Can someone help me understand why 是 is in this sentence?


I can't figure out what role it plays, and I think I usually see such a sentence without it. Does it form the passive or something? Thanks!

  • 到底=>eventually; 是=>is/was, 解决了=>resolved – Henry HO Jul 12 '16 at 10:09
  • I feel that the origin should be 这件事情到底(還是)解决了, which you might have an easier time to understand 是's role, yet what you had there is more commonly seen in modern Chinese. – Alex Aug 11 '16 at 16:16

Simply put, it's for emphasis. In English you might say "has in fact been resolved".
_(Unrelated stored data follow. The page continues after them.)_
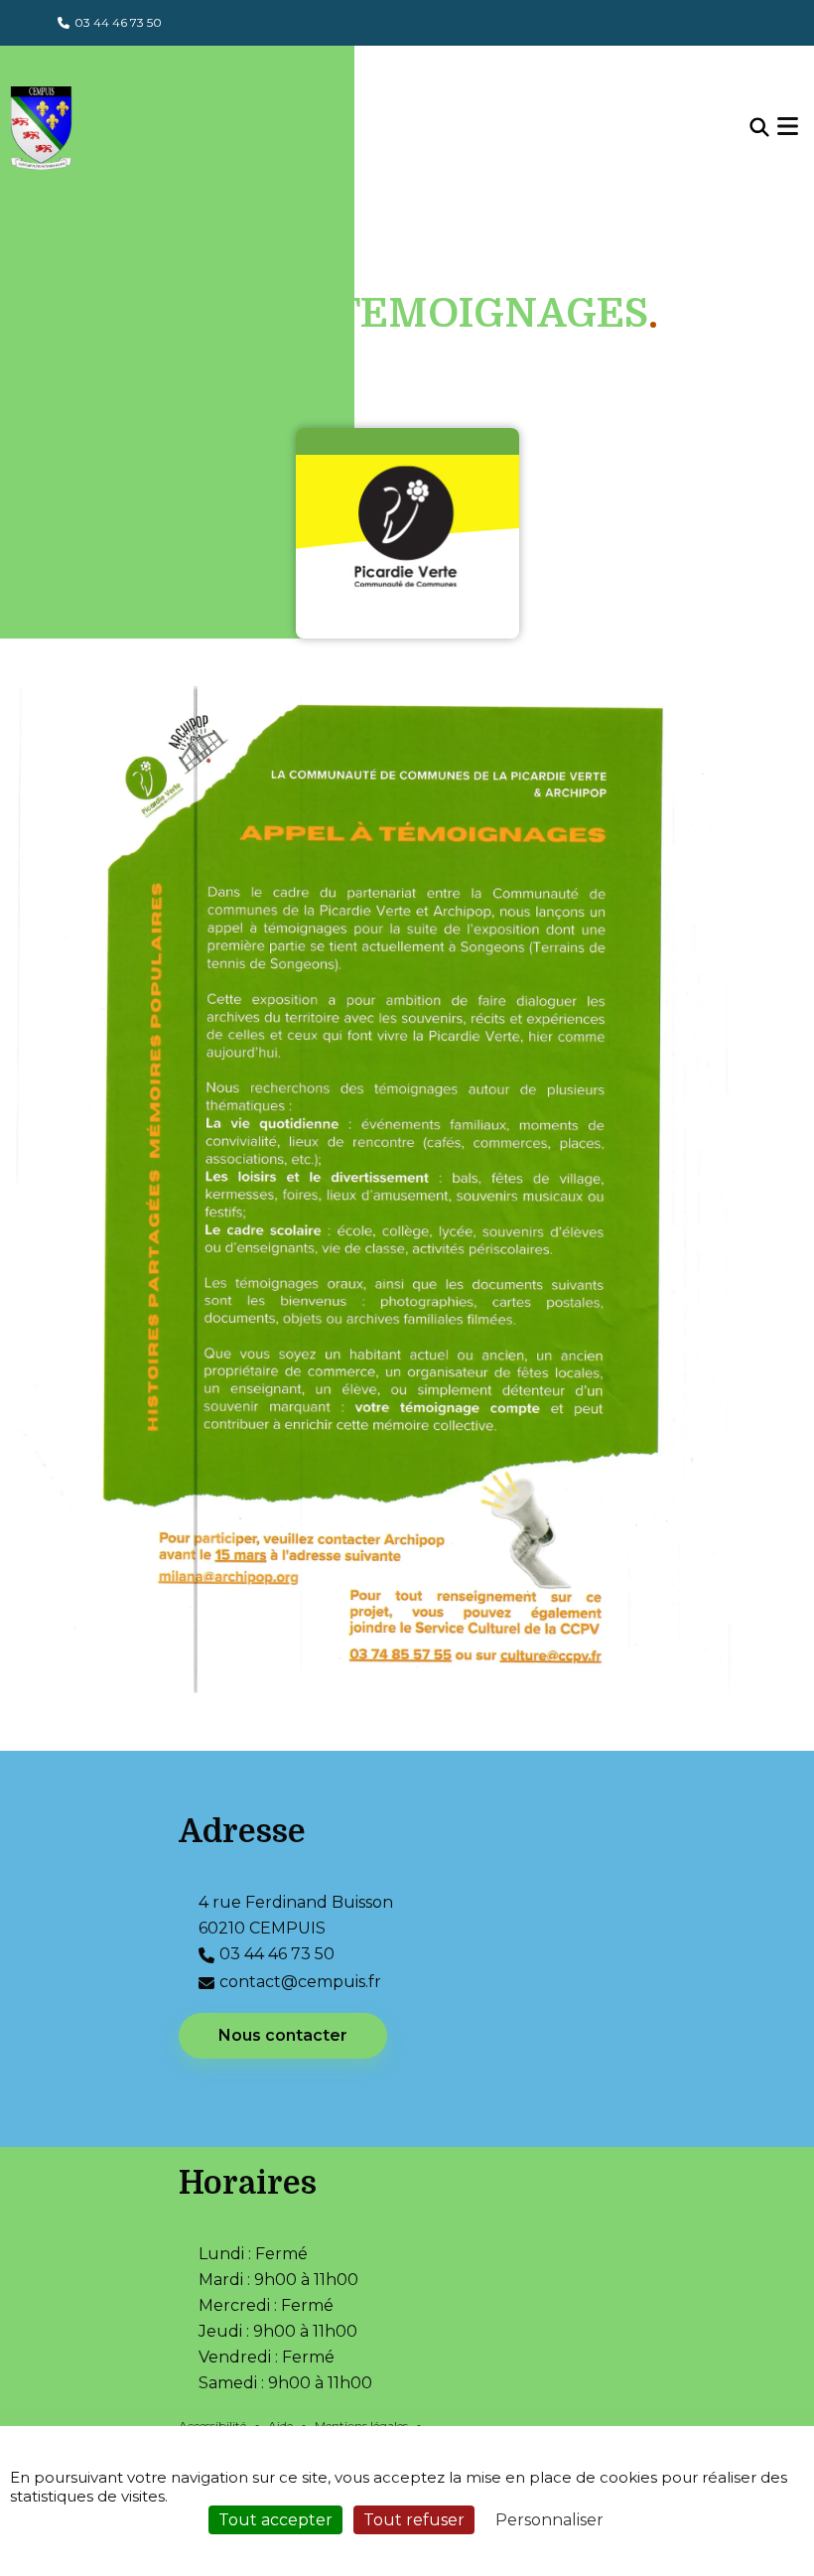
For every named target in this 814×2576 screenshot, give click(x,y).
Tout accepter (275, 2519)
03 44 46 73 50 (118, 22)
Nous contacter (282, 2035)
I feel that it is a placeholder to fill up the sentence so that 到底 and 解決 won't stick together.

It is also a hybrid between "到底解決了" (which sounds slightly weird) and "到底還是解決了".
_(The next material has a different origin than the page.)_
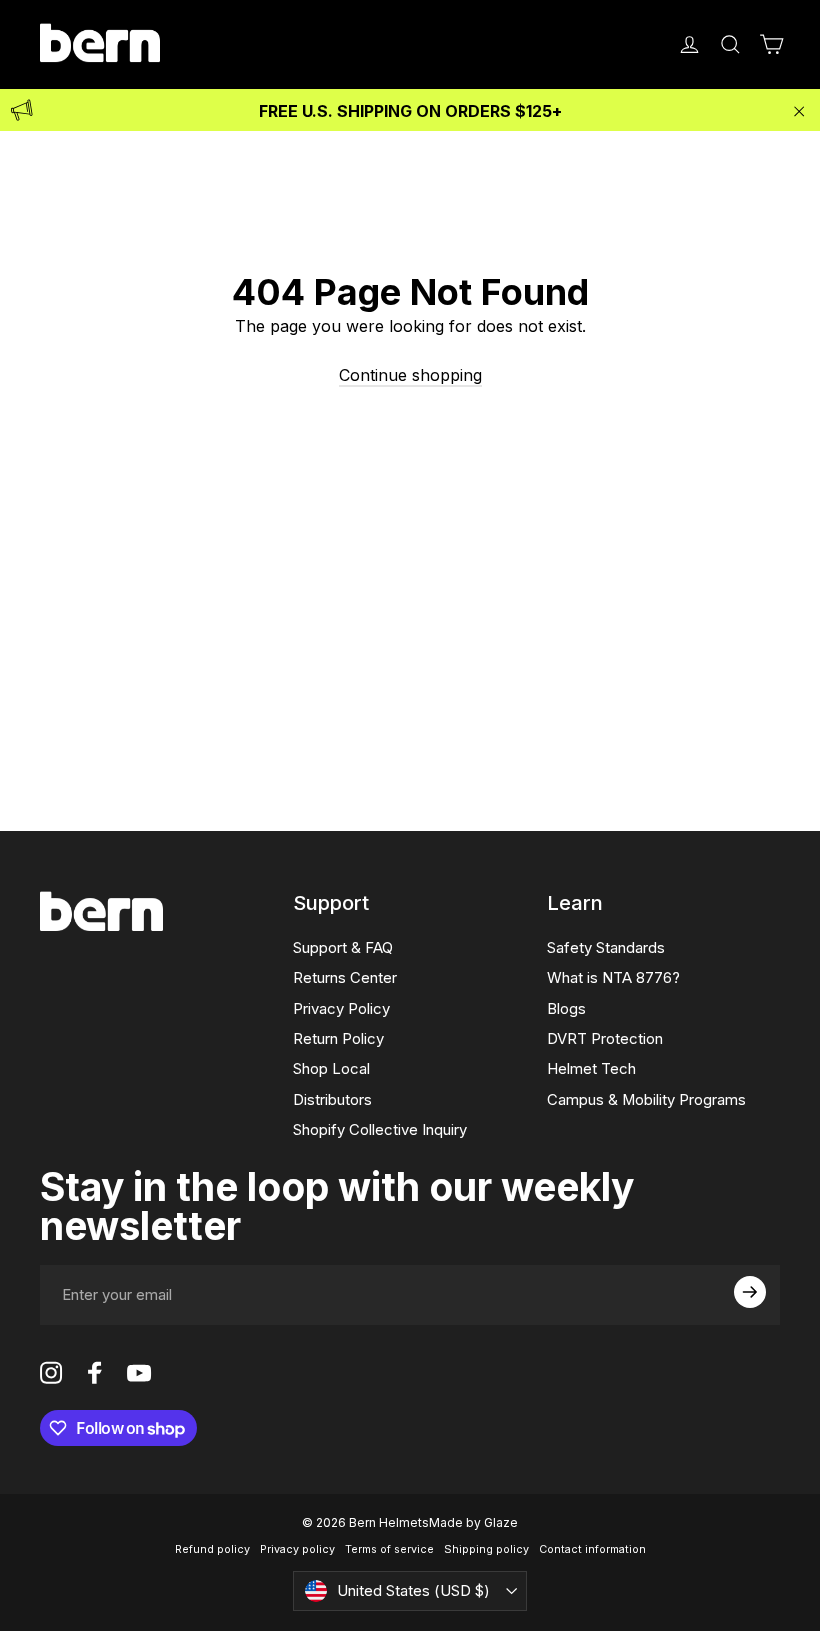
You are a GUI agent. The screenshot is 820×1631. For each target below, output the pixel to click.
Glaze (501, 1522)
Another function would be to emphasize the fact that it is resolved, just like adding an unnecessary "do" before some sentences to emphasize the positive stance, such as "I do want you to resolve it now" rather than "I want you to resolve it now" (sorry, not a very good English example).
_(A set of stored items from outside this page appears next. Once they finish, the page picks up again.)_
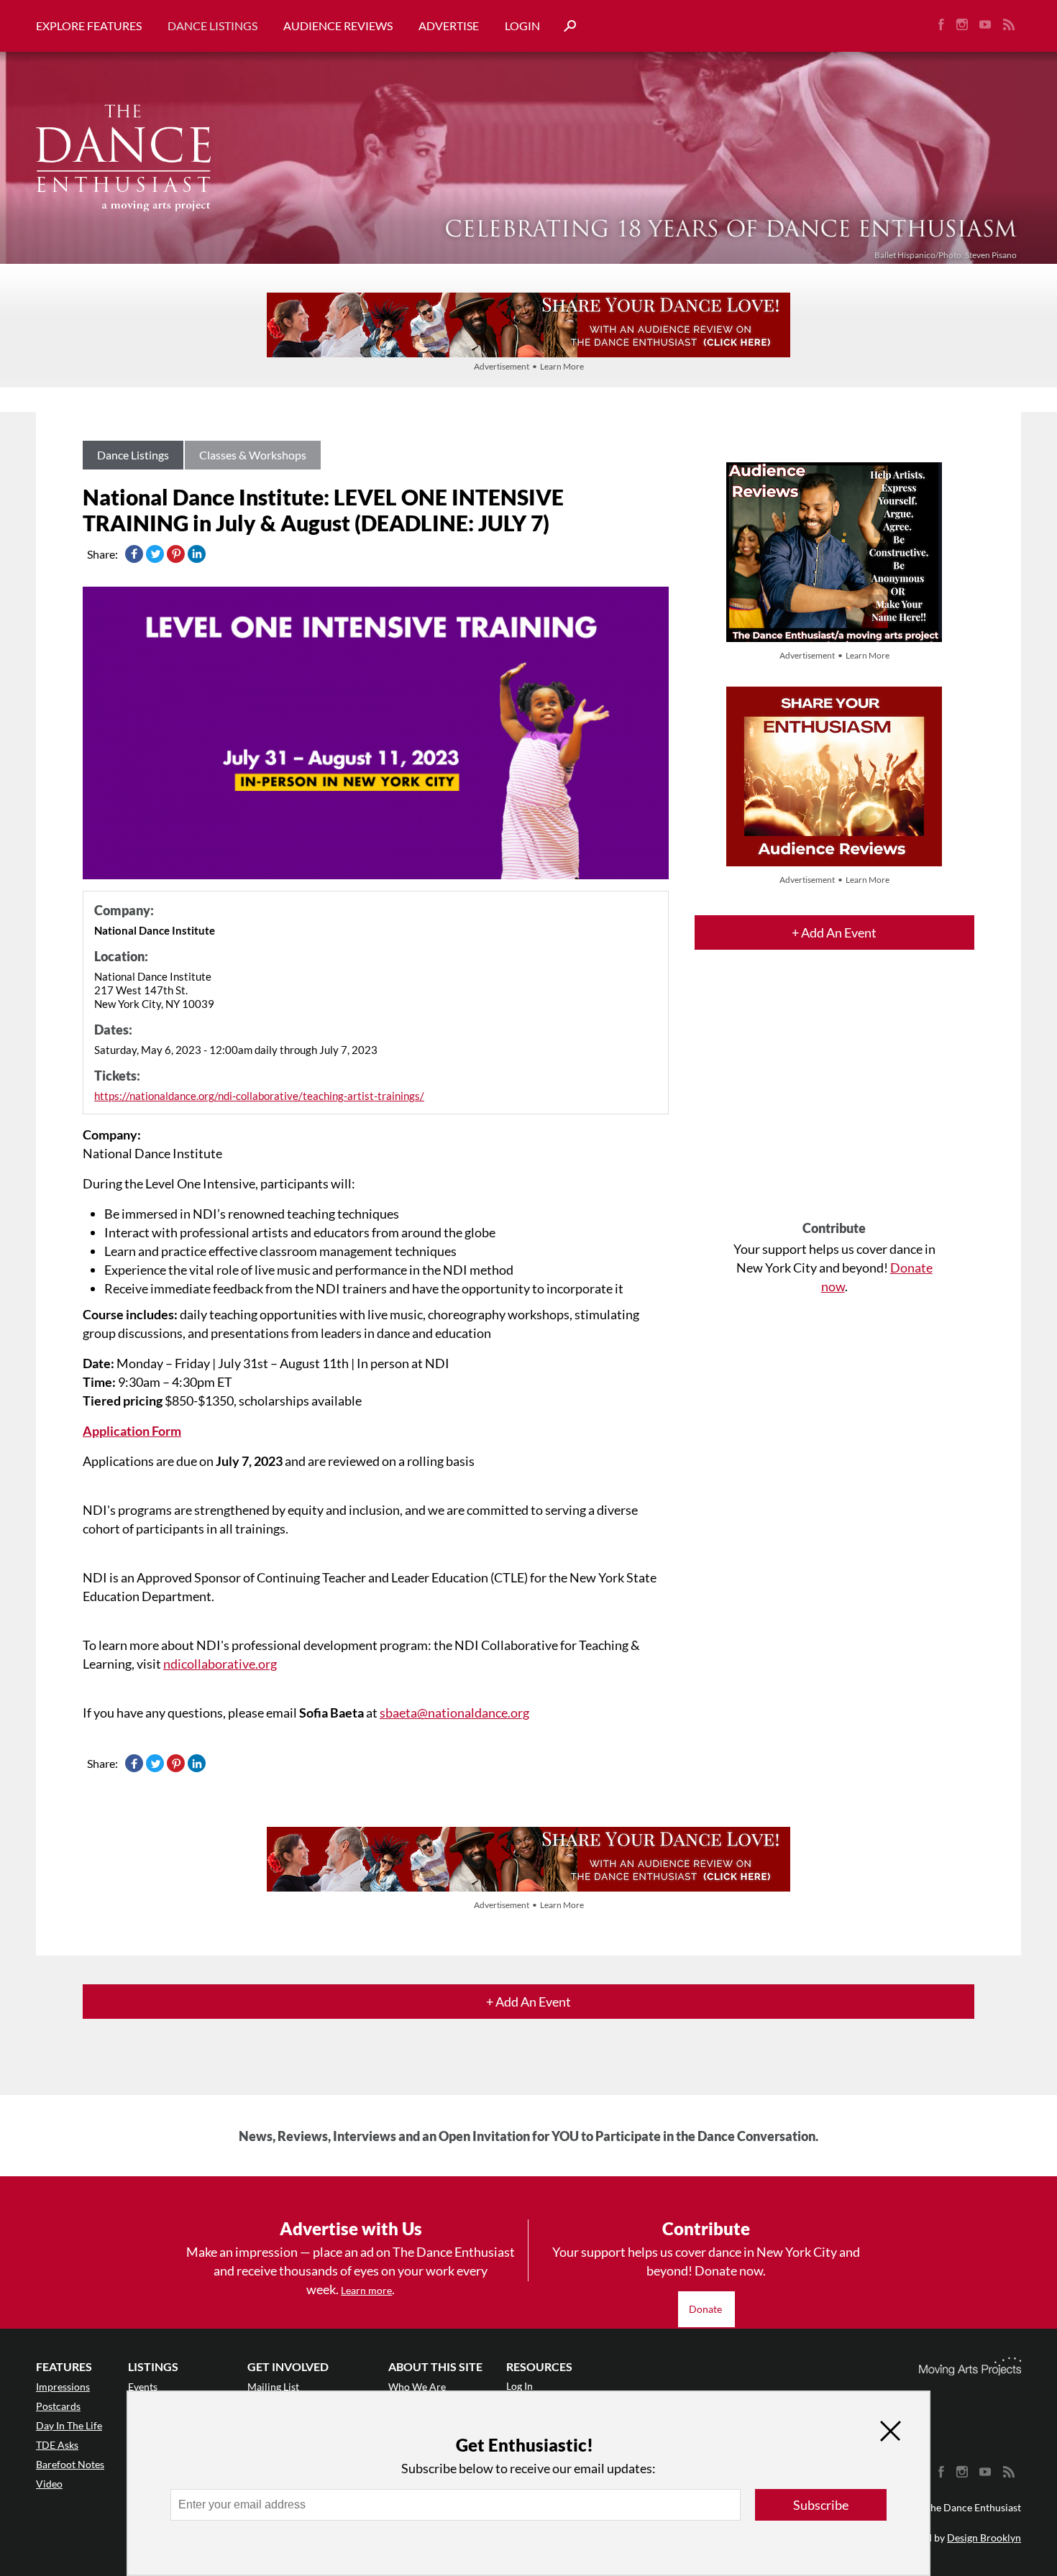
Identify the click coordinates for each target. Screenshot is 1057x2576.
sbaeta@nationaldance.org (454, 1712)
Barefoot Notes (70, 2464)
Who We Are (417, 2386)
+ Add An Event (834, 932)
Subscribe (820, 2505)
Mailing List (273, 2386)
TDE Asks (57, 2445)
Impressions (63, 2386)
  • I think this idea that it prevents 到底 and 解決 from being stuck together is interesting, because if I hear "這件事情到底解决了" I half expect a "沒有" to follow as a question: "Did this matter ever get resolved or not?" – Brian Tung Aug 17 '16 at 0:15

Simply saying, '是' is equvalent to "is", '了' is often used in perfect (or past) tenses. so, it means "is(是) eventually resolved(解决了)",if one sentence ends with "了",it often tends to describe a state of thing.